The principle of hierarchy is another focus area in Thorben Simonsen’s PhD thesis. The idea of hierarchy should support the patients’ return to society. It is intended to reflect a recovery process in which patients can gradually move from their protected patient room to the semi-communal corridors, and then to the larger communal areas.
“In practice, however, patients find it difficult to distinguish between the different rooms and what social behaviours belong where,” says Simonsen, who provides specific examples:
“Just outside Dueslaget is a communal area where patients can eat, drink coffee or play games. But if a patient starts talking about their medication here, it is not appropriate.” The open and transparent architecture can thus make it more difficult to decipher what you can do where. Therefore, what behaviour is appropriate in which spaces is largely left to the staff to decide, which reinforces the ‘us and them’ hierarchy, despite the fact that the ambition of the architecture is to break it down.

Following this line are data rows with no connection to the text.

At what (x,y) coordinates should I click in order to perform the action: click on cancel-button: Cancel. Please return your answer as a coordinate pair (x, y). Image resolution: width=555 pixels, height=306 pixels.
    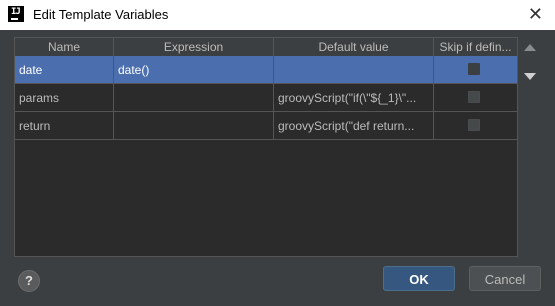
    Looking at the image, I should click on (505, 278).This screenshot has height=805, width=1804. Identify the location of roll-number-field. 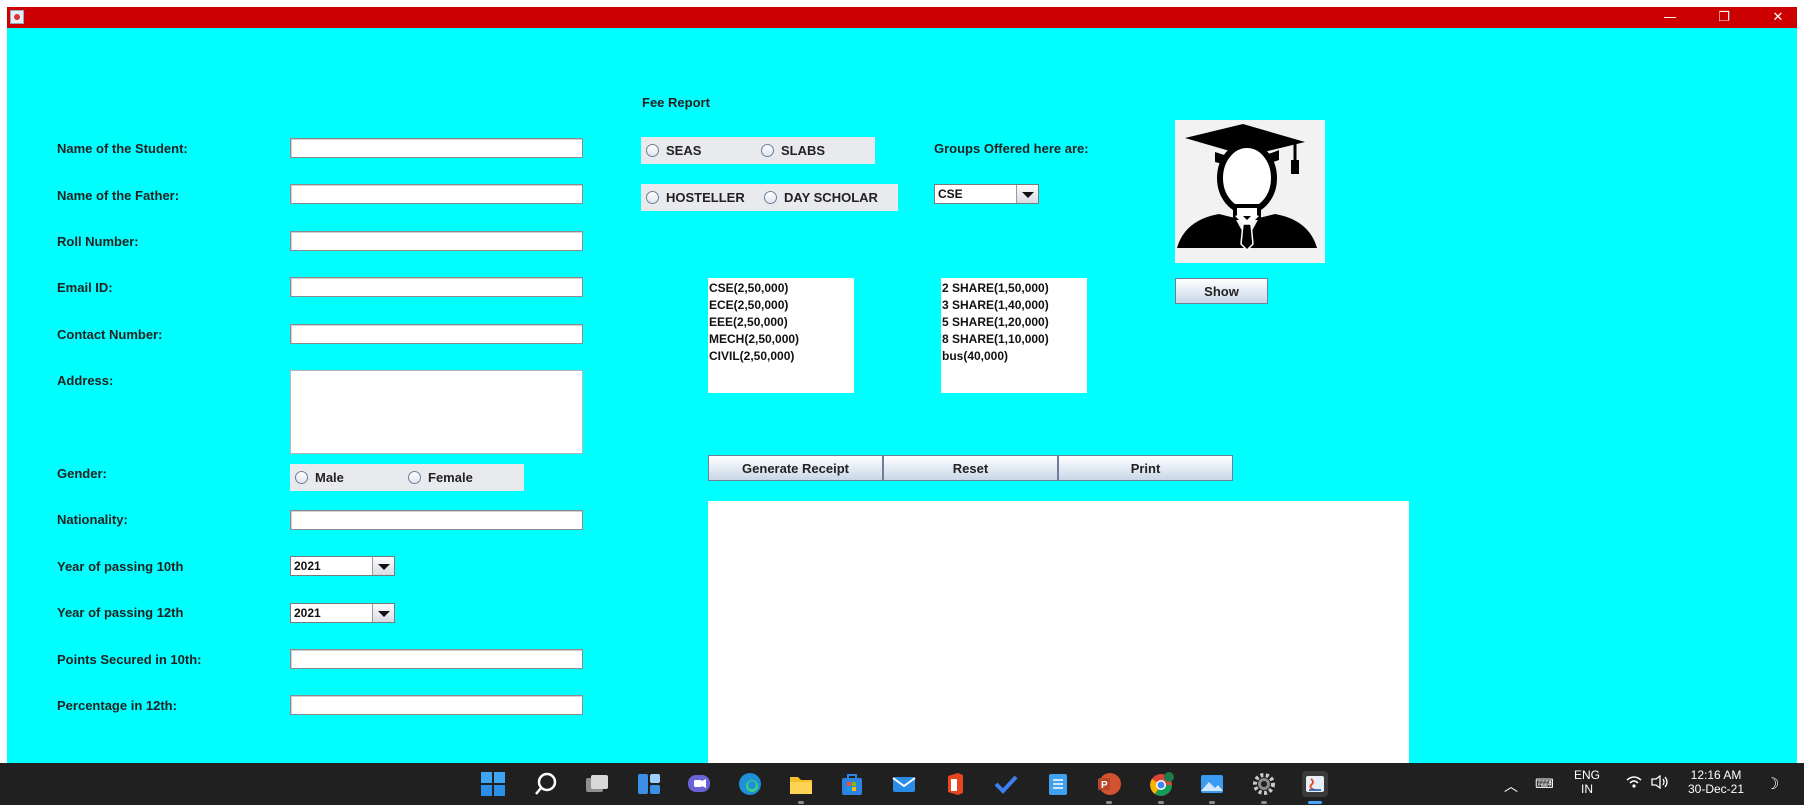
(436, 241).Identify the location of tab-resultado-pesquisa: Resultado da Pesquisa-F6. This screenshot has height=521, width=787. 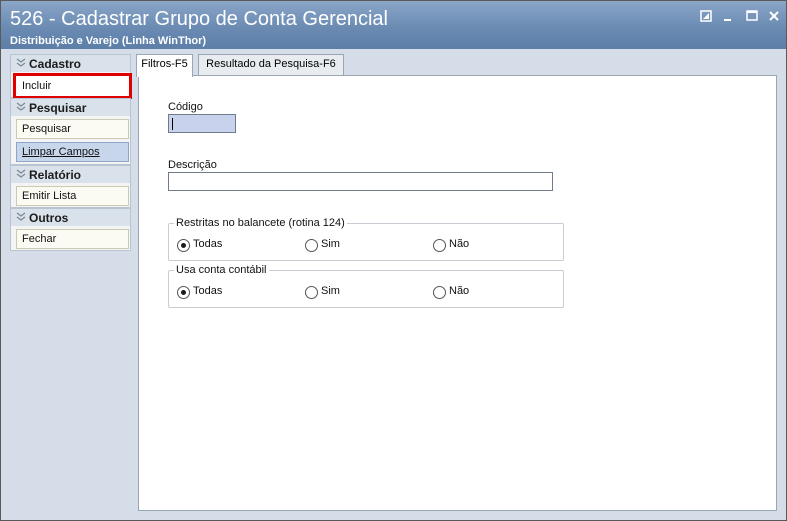
(271, 64).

“Another example is the patient rooms, which in practice are not only used as the patient’s personal space. They are also used for shielding and isolation when problems arise. There’s nothing inherently strange about that. But staff intervention fundamentally changes the function of the room from personal space to institutional space, and thus the control of the room also passes from patient to staff. The notion of a spatial hierarchy that patients progressively move through in their recovery process is therefore not unproblematic.
“And then there’s the atrium courtyard, which was intended as a healing outdoor space, but which in practice has become a smoking area. What’s surprising is that the courtyard, where patients are fully visible to staff, nevertheless serves as a sheltered space where patients can speak to one another privately because staff cannot hear them.